Dataset entries:
---+---

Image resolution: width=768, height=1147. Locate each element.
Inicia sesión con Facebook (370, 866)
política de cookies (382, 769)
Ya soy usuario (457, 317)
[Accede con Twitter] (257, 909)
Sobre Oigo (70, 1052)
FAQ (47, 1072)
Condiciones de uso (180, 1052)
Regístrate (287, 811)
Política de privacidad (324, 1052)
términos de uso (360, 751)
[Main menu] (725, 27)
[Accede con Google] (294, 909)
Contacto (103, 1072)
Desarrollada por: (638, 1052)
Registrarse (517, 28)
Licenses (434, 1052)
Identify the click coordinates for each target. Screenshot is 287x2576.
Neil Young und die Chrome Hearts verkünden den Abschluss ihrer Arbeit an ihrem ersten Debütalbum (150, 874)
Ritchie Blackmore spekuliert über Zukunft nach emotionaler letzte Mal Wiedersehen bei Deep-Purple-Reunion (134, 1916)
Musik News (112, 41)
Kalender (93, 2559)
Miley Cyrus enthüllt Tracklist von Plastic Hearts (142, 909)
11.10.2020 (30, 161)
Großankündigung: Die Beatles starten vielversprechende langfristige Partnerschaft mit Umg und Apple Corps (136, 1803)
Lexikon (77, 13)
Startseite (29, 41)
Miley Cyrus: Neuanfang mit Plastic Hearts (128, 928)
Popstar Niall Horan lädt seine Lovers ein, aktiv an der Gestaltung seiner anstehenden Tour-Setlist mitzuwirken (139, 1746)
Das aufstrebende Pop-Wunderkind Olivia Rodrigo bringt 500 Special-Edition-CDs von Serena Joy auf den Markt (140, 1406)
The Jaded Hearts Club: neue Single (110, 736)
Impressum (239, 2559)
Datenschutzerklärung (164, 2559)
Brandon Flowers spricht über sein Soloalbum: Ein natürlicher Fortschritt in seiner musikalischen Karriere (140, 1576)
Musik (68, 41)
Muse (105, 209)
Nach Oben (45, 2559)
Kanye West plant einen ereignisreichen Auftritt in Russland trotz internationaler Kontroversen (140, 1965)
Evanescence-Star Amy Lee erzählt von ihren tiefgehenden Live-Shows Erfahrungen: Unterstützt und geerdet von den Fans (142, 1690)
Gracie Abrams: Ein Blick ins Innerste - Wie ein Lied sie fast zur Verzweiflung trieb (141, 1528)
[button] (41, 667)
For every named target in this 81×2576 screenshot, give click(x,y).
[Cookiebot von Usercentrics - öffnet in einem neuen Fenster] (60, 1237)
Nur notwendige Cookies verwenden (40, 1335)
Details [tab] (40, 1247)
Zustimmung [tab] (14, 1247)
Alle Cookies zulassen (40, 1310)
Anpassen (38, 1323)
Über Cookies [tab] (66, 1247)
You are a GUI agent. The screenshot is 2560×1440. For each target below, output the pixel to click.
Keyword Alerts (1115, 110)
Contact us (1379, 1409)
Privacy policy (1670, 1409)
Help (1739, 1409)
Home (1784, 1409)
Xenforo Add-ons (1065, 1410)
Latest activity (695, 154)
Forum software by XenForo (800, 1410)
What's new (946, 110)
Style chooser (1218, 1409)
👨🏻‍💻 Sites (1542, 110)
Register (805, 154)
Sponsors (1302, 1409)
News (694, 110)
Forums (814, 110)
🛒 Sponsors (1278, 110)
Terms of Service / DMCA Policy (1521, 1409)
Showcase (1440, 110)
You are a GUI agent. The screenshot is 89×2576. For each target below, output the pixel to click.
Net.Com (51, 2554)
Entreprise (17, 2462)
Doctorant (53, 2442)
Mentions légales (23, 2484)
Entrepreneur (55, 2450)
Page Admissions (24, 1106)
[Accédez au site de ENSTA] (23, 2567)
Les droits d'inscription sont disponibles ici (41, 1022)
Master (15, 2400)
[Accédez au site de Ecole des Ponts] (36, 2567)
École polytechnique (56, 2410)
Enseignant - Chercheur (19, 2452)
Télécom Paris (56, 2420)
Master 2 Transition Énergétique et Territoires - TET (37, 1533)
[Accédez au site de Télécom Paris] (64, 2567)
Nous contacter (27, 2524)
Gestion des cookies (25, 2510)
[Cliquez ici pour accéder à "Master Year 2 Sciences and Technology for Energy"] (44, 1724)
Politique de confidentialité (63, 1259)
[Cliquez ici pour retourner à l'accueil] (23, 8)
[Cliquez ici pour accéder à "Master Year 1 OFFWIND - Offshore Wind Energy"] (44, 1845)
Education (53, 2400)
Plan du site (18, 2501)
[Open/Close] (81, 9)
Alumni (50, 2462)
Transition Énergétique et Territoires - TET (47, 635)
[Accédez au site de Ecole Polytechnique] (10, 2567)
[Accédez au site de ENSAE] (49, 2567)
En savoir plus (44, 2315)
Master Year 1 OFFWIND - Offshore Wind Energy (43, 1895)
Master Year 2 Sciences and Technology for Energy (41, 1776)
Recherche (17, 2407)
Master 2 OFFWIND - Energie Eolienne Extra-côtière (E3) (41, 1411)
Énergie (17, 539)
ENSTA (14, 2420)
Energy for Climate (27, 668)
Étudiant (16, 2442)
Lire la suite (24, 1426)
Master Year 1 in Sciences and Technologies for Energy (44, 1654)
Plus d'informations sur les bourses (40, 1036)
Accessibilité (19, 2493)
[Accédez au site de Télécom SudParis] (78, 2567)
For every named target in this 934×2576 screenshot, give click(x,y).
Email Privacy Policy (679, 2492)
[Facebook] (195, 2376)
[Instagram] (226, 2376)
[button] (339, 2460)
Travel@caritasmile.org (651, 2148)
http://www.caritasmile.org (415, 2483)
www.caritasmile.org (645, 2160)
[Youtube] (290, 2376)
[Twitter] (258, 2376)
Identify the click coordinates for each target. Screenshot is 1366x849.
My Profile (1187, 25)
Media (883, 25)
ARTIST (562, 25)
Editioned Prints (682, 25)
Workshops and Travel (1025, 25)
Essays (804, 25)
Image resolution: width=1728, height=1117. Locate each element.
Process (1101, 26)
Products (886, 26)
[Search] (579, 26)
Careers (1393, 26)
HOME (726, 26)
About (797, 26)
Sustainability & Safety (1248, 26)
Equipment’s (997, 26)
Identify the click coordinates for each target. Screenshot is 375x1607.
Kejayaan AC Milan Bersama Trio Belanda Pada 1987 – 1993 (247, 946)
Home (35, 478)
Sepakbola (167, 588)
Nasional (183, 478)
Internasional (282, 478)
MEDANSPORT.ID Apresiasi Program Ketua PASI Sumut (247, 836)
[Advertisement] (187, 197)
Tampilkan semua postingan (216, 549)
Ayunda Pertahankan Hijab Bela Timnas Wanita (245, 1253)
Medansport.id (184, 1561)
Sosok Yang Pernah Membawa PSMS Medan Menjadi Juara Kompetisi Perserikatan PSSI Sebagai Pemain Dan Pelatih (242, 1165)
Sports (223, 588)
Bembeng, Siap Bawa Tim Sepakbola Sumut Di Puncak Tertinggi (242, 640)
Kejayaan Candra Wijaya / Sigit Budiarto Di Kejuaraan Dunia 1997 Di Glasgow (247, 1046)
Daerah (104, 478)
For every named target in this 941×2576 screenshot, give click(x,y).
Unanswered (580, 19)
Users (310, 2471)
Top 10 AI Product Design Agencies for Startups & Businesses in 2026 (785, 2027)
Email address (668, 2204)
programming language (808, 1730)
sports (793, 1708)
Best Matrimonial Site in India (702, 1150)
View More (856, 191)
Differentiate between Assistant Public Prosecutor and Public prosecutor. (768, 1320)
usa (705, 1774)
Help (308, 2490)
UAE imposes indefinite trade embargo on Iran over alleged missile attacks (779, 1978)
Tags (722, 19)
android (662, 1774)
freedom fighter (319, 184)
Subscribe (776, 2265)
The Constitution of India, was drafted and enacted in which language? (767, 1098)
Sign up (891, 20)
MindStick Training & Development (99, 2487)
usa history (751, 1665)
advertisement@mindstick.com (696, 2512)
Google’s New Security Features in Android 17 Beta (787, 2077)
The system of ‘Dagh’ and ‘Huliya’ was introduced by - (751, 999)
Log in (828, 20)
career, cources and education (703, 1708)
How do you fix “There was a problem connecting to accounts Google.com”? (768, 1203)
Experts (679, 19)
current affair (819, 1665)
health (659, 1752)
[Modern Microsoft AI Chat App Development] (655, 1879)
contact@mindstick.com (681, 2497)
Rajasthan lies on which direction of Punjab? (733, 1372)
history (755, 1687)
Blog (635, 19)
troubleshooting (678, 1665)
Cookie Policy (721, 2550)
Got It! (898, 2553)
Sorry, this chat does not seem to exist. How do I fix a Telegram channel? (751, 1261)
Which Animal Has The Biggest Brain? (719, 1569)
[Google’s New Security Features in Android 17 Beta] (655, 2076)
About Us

---+---

#### Aim of the exercise
Reproduce exactly the entries above, limited to the lines from the one with "[Main menu] (725, 27)" through the one with "Home (1784, 1409)", both included.

#### Answer to the problem
[Main menu] (725, 27)
[Accede con Google] (294, 909)
Contacto (103, 1072)
Desarrollada por: (638, 1052)
Registrarse (517, 28)
Licenses (434, 1052)
Identify the click coordinates for each target. Screenshot is 287x2576.
Neil Young und die Chrome Hearts verkünden den Abschluss ihrer Arbeit an ihrem ersten Debütalbum (150, 874)
Ritchie Blackmore spekuliert über Zukunft nach emotionaler letzte Mal Wiedersehen bei Deep-Purple-Reunion (134, 1916)
Musik News (112, 41)
Kalender (93, 2559)
Miley Cyrus enthüllt Tracklist von Plastic Hearts (142, 909)
11.10.2020 (30, 161)
Großankündigung: Die Beatles starten vielversprechende langfristige Partnerschaft mit Umg und Apple Corps (136, 1803)
Lexikon (77, 13)
Startseite (29, 41)
Miley Cyrus: Neuanfang mit Plastic Hearts (128, 928)
Popstar Niall Horan lädt seine Lovers ein, aktiv an der Gestaltung seiner anstehenden Tour-Setlist mitzuwirken (139, 1746)
Das aufstrebende Pop-Wunderkind Olivia Rodrigo bringt 500 Special-Edition-CDs von Serena Joy auf den Markt (140, 1406)
The Jaded Hearts Club: neue Single (110, 736)
Impressum (239, 2559)
Datenschutzerklärung (164, 2559)
Brandon Flowers spricht über sein Soloalbum: Ein natürlicher Fortschritt in seiner musikalischen Karriere (140, 1576)
Musik (68, 41)
Muse (105, 209)
Nach Oben (45, 2559)
Kanye West plant einen ereignisreichen Auftritt in Russland trotz internationaler Kontroversen (140, 1965)
Evanescence-Star Amy Lee erzählt von ihren tiefgehenden Live-Shows Erfahrungen: Unterstützt und geerdet von den Fans (142, 1690)
Gracie Abrams: Ein Blick ins Innerste - Wie ein Lied sie fast zur Verzweiflung trieb (141, 1528)
[button] (41, 667)
For every named target in this 81×2576 screenshot, give click(x,y).
[Cookiebot von Usercentrics - öffnet in einem neuen Fenster] (60, 1237)
Nur notwendige Cookies verwenden (40, 1335)
Details [tab] (40, 1247)
Zustimmung [tab] (14, 1247)
Alle Cookies zulassen (40, 1310)
Anpassen (38, 1323)
Über Cookies [tab] (66, 1247)
You are a GUI agent. The screenshot is 2560×1440. For each target below, output the pixel to click.
Keyword Alerts (1115, 110)
Contact us (1379, 1409)
Privacy policy (1670, 1409)
Help (1739, 1409)
Home (1784, 1409)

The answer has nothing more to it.